:: Stored data ::
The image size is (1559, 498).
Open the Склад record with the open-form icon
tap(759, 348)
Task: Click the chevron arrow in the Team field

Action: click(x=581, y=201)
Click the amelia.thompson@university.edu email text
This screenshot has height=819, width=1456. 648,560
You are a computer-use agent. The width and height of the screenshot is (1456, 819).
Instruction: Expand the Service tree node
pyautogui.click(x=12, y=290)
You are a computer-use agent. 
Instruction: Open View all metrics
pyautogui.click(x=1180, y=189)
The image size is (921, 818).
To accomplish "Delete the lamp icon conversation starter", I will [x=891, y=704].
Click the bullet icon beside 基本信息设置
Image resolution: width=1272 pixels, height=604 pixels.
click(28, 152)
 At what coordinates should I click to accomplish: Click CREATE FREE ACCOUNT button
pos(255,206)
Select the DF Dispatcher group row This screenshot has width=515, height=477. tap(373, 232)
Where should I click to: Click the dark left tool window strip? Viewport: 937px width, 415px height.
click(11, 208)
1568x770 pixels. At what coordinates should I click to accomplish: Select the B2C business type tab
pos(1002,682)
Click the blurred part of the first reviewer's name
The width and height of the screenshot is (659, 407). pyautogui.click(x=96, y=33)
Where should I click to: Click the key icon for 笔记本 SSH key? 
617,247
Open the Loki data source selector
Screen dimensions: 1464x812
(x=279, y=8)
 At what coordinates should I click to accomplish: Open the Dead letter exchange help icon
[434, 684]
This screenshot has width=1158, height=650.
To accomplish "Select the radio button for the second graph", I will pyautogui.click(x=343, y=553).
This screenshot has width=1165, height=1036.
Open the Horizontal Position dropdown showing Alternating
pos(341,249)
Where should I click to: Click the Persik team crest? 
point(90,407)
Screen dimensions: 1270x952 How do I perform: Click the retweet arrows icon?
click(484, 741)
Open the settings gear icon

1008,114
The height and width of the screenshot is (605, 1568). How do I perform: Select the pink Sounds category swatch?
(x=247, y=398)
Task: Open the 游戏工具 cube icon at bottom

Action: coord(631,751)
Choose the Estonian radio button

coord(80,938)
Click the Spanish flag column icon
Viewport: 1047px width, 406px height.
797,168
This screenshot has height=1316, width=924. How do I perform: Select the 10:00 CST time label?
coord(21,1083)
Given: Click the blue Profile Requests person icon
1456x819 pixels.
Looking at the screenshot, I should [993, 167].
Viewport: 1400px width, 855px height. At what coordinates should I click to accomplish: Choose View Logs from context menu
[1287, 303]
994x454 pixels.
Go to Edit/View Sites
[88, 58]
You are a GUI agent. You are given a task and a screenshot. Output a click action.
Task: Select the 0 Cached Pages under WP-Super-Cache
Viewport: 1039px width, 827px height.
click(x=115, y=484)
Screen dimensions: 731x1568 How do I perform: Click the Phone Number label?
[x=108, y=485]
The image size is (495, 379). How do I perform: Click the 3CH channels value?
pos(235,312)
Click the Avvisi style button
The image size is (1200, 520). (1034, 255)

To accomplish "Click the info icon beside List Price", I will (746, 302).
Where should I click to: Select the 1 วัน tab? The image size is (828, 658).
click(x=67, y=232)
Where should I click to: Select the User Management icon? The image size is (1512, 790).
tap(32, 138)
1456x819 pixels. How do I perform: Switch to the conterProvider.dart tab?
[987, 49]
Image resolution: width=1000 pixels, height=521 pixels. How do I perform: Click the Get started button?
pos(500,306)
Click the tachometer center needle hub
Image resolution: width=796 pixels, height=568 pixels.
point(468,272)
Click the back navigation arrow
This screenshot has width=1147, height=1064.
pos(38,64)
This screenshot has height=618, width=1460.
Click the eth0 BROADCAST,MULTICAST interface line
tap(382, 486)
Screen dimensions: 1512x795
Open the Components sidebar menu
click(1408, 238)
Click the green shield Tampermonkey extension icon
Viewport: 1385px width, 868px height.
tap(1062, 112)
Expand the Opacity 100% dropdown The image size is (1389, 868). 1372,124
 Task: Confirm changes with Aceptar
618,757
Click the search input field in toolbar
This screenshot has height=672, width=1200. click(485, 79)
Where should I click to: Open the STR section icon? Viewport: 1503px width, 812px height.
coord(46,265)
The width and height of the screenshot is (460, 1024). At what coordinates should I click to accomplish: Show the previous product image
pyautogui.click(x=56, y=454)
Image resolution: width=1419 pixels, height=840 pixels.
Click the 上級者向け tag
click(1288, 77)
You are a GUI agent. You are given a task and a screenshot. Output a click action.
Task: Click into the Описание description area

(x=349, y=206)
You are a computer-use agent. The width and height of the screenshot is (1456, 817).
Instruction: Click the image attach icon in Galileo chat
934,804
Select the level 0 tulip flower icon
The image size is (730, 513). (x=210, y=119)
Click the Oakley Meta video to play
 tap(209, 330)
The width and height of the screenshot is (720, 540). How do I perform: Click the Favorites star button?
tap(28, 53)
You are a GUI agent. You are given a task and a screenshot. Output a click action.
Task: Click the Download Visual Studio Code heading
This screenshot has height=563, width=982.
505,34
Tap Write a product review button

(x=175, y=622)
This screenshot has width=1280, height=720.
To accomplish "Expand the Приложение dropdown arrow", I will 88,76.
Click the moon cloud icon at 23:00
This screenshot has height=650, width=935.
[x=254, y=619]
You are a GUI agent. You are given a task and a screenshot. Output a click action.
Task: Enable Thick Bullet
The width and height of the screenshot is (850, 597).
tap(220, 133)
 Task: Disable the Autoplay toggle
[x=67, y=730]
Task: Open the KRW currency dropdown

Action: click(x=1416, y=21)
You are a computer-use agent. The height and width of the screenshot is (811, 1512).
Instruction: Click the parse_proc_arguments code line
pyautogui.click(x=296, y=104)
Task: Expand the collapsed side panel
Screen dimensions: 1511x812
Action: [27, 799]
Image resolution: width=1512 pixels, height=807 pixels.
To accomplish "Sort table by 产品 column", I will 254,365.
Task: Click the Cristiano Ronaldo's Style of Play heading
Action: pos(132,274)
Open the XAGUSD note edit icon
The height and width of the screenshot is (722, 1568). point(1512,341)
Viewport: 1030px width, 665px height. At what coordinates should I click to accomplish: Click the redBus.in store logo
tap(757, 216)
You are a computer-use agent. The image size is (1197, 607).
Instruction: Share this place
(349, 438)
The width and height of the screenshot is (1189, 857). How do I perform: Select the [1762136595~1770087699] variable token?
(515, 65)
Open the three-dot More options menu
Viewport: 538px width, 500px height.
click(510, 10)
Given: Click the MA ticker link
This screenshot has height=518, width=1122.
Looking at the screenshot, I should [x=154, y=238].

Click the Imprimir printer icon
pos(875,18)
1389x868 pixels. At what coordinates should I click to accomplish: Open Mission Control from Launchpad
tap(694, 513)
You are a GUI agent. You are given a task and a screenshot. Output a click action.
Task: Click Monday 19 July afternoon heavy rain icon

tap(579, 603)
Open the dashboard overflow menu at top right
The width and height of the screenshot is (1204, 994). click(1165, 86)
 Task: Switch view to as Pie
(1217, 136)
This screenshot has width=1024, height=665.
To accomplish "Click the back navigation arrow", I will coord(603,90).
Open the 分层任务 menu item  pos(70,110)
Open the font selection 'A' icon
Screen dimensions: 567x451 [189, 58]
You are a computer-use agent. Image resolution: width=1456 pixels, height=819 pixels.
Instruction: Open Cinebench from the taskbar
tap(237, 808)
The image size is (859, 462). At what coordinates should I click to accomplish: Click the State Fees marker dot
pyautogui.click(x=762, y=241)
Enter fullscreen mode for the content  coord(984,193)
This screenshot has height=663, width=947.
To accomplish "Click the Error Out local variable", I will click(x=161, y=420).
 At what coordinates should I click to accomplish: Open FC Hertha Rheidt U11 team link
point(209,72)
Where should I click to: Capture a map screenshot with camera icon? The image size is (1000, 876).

:: AIM ::
Print all the items above verbatim, keeping their original order.

:: TASK OUTPUT ::
The image size is (1559, 498).
Open the Склад record with the open-form icon
tap(759, 348)
Task: Click the chevron arrow in the Team field

Action: click(x=581, y=201)
Click the amelia.thompson@university.edu email text
This screenshot has height=819, width=1456. 648,560
You are a computer-use agent. The width and height of the screenshot is (1456, 819).
Instruction: Expand the Service tree node
pyautogui.click(x=12, y=290)
You are a computer-use agent. 
Instruction: Open View all metrics
pyautogui.click(x=1180, y=189)
The image size is (921, 818).
To accomplish "Delete the lamp icon conversation starter", I will [x=891, y=704].
Click the bullet icon beside 基本信息设置
Image resolution: width=1272 pixels, height=604 pixels.
click(28, 152)
 At what coordinates should I click to accomplish: Click CREATE FREE ACCOUNT button
pos(255,206)
Select the DF Dispatcher group row This screenshot has width=515, height=477. tap(373, 232)
Where should I click to: Click the dark left tool window strip? Viewport: 937px width, 415px height.
click(11, 208)
1568x770 pixels. At what coordinates should I click to accomplish: Select the B2C business type tab
pos(1002,682)
Click the blurred part of the first reviewer's name
The width and height of the screenshot is (659, 407). pyautogui.click(x=96, y=33)
Where should I click to: Click the key icon for 笔记本 SSH key? 
617,247
Open the Loki data source selector
Screen dimensions: 1464x812
(x=279, y=8)
 At what coordinates should I click to accomplish: Open the Dead letter exchange help icon
[434, 684]
This screenshot has width=1158, height=650.
To accomplish "Select the radio button for the second graph", I will pyautogui.click(x=343, y=553).
This screenshot has width=1165, height=1036.
Open the Horizontal Position dropdown showing Alternating
pos(341,249)
Where should I click to: Click the Persik team crest? 
point(90,407)
Screen dimensions: 1270x952 How do I perform: Click the retweet arrows icon?
click(484, 741)
Open the settings gear icon

1008,114
The height and width of the screenshot is (605, 1568). How do I perform: Select the pink Sounds category swatch?
(x=247, y=398)
Task: Open the 游戏工具 cube icon at bottom

Action: coord(631,751)
Choose the Estonian radio button

coord(80,938)
Click the Spanish flag column icon
Viewport: 1047px width, 406px height.
797,168
This screenshot has height=1316, width=924. How do I perform: Select the 10:00 CST time label?
coord(21,1083)
Given: Click the blue Profile Requests person icon
1456x819 pixels.
Looking at the screenshot, I should [993, 167].
Viewport: 1400px width, 855px height. At what coordinates should I click to accomplish: Choose View Logs from context menu
[1287, 303]
994x454 pixels.
Go to Edit/View Sites
[88, 58]
You are a GUI agent. You are given a task and a screenshot. Output a click action.
Task: Select the 0 Cached Pages under WP-Super-Cache
Viewport: 1039px width, 827px height.
click(x=115, y=484)
Screen dimensions: 731x1568 How do I perform: Click the Phone Number label?
[x=108, y=485]
The image size is (495, 379). How do I perform: Click the 3CH channels value?
pos(235,312)
Click the Avvisi style button
The image size is (1200, 520). (1034, 255)

To accomplish "Click the info icon beside List Price", I will (746, 302).
Where should I click to: Select the 1 วัน tab? The image size is (828, 658).
click(x=67, y=232)
Where should I click to: Select the User Management icon? The image size is (1512, 790).
tap(32, 138)
1456x819 pixels. How do I perform: Switch to the conterProvider.dart tab?
[987, 49]
Image resolution: width=1000 pixels, height=521 pixels. How do I perform: Click the Get started button?
pos(500,306)
Click the tachometer center needle hub
Image resolution: width=796 pixels, height=568 pixels.
point(468,272)
Click the back navigation arrow
This screenshot has width=1147, height=1064.
pos(38,64)
This screenshot has height=618, width=1460.
Click the eth0 BROADCAST,MULTICAST interface line
tap(382, 486)
Screen dimensions: 1512x795
Open the Components sidebar menu
click(1408, 238)
Click the green shield Tampermonkey extension icon
Viewport: 1385px width, 868px height.
tap(1062, 112)
Expand the Opacity 100% dropdown The image size is (1389, 868). 1372,124
 Task: Confirm changes with Aceptar
618,757
Click the search input field in toolbar
This screenshot has height=672, width=1200. click(485, 79)
Where should I click to: Open the STR section icon? Viewport: 1503px width, 812px height.
coord(46,265)
The width and height of the screenshot is (460, 1024). At what coordinates should I click to accomplish: Show the previous product image
pyautogui.click(x=56, y=454)
Image resolution: width=1419 pixels, height=840 pixels.
Click the 上級者向け tag
click(1288, 77)
You are a GUI agent. You are given a task and a screenshot. Output a click action.
Task: Click into the Описание description area

(x=349, y=206)
You are a computer-use agent. The width and height of the screenshot is (1456, 817).
Instruction: Click the image attach icon in Galileo chat
934,804
Select the level 0 tulip flower icon
The image size is (730, 513). (x=210, y=119)
Click the Oakley Meta video to play
 tap(209, 330)
The width and height of the screenshot is (720, 540). How do I perform: Click the Favorites star button?
tap(28, 53)
You are a GUI agent. You are given a task and a screenshot. Output a click action.
Task: Click the Download Visual Studio Code heading
This screenshot has height=563, width=982.
505,34
Tap Write a product review button

(x=175, y=622)
This screenshot has width=1280, height=720.
To accomplish "Expand the Приложение dropdown arrow", I will 88,76.
Click the moon cloud icon at 23:00
This screenshot has height=650, width=935.
[x=254, y=619]
You are a GUI agent. You are given a task and a screenshot. Output a click action.
Task: Enable Thick Bullet
The width and height of the screenshot is (850, 597).
tap(220, 133)
 Task: Disable the Autoplay toggle
[x=67, y=730]
Task: Open the KRW currency dropdown

Action: click(x=1416, y=21)
You are a computer-use agent. The height and width of the screenshot is (811, 1512).
Instruction: Click the parse_proc_arguments code line
pyautogui.click(x=296, y=104)
Task: Expand the collapsed side panel
Screen dimensions: 1511x812
Action: [27, 799]
Image resolution: width=1512 pixels, height=807 pixels.
To accomplish "Sort table by 产品 column", I will 254,365.
Task: Click the Cristiano Ronaldo's Style of Play heading
Action: pos(132,274)
Open the XAGUSD note edit icon
The height and width of the screenshot is (722, 1568). point(1512,341)
Viewport: 1030px width, 665px height. At what coordinates should I click to accomplish: Click the redBus.in store logo
tap(757, 216)
You are a computer-use agent. The image size is (1197, 607).
Instruction: Share this place
(349, 438)
The width and height of the screenshot is (1189, 857). How do I perform: Select the [1762136595~1770087699] variable token?
(515, 65)
Open the three-dot More options menu
Viewport: 538px width, 500px height.
click(510, 10)
Given: Click the MA ticker link
This screenshot has height=518, width=1122.
Looking at the screenshot, I should [x=154, y=238].

Click the Imprimir printer icon
pos(875,18)
1389x868 pixels. At what coordinates should I click to accomplish: Open Mission Control from Launchpad
tap(694, 513)
You are a GUI agent. You are given a task and a screenshot. Output a click action.
Task: Click Monday 19 July afternoon heavy rain icon

tap(579, 603)
Open the dashboard overflow menu at top right
The width and height of the screenshot is (1204, 994). click(1165, 86)
 Task: Switch view to as Pie
(1217, 136)
This screenshot has width=1024, height=665.
To accomplish "Click the back navigation arrow", I will coord(603,90).
Open the 分层任务 menu item  pos(70,110)
Open the font selection 'A' icon
Screen dimensions: 567x451 [189, 58]
You are a computer-use agent. Image resolution: width=1456 pixels, height=819 pixels.
Instruction: Open Cinebench from the taskbar
tap(237, 808)
The image size is (859, 462). At what coordinates should I click to accomplish: Click the State Fees marker dot
pyautogui.click(x=762, y=241)
Enter fullscreen mode for the content  coord(984,193)
This screenshot has height=663, width=947.
To accomplish "Click the Error Out local variable", I will click(x=161, y=420).
 At what coordinates should I click to accomplish: Open FC Hertha Rheidt U11 team link
point(209,72)
Where should I click to: Capture a map screenshot with camera icon? The image size is (1000, 876).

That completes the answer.